Potential Co-Sponsor Session with Religion and Economy Program Unit
The story of the Riverwalk in San Antonio is one that links the city, the environment, the economy, and religion. In 1921, a category 1 hurricane hit Texas, resulting in massive flooding that resulted in $19 million in property loss and the death of 50 people in San Antonio. To prevent the future loss of life and property, architect Robert H. H. Hugman proposed the riverwalk, a design that simultaneously tamed the river while reviving colonial Spanish mission architecture for urban development through tourism.
Inspired by this history of the Riverwalk, the Religion and Cities and Religion and Economy units invite papers and panel proposals for a co-sponsored session that considers the labor of producing and contesting urban and environmental landscapes. This could include literal landscapes of economic and environmental change, infrastructures and land use, green spaces, and urban ecologies. We also welcome proposals focused on the labor of producing imaginative landscapes, including landscapes of memory, border landscapes, and pathways through the city.
Non-Profit Collaborations
In recent decades, religious studies scholars and theologians have shifted from researching in communities to researching with communities.
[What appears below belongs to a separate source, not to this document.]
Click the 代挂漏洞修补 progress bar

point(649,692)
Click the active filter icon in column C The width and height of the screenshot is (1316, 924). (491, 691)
We welcome papers and projects to examine how collaborating with community members and/or non-profit organizations has transformed the study of religion and theology in the city. How does partnering with a non-profit organization inspire us not only to reevaluate how and why we do research, but who we do research for? How do community members challenge us to rethink the academic-non-academic divide? And how might religious studies and theological perspectives offer more just solutions to city officials?
Gender, Religion, and the City
From women protesting the morality police in Iran to the Biden Administration raising the transgender flag to celebrate International Transgender Day of Visibility to Ms. Marvel visualizing feminism in a mosque in Jersey City, it is an important moment to examine the intersection of gender, religion, and the city. We are interested in papers or projects that examine who has the right to the city through a gendered lens.
This unit engages in critical analysis of ecological relationships between religion and cities. We are interested in exploring the cooperative and conflicting relationships between cities across the globe and their religious communities in the struggle for social justice, especially in response to racial capitalism and settler colonialism. Our work is interdisciplinary and includes scholars from Religious Studies, History, Anthropology, Social Ethics & Urban Sociology, Architecture & Urban Planning, and Gender Studies.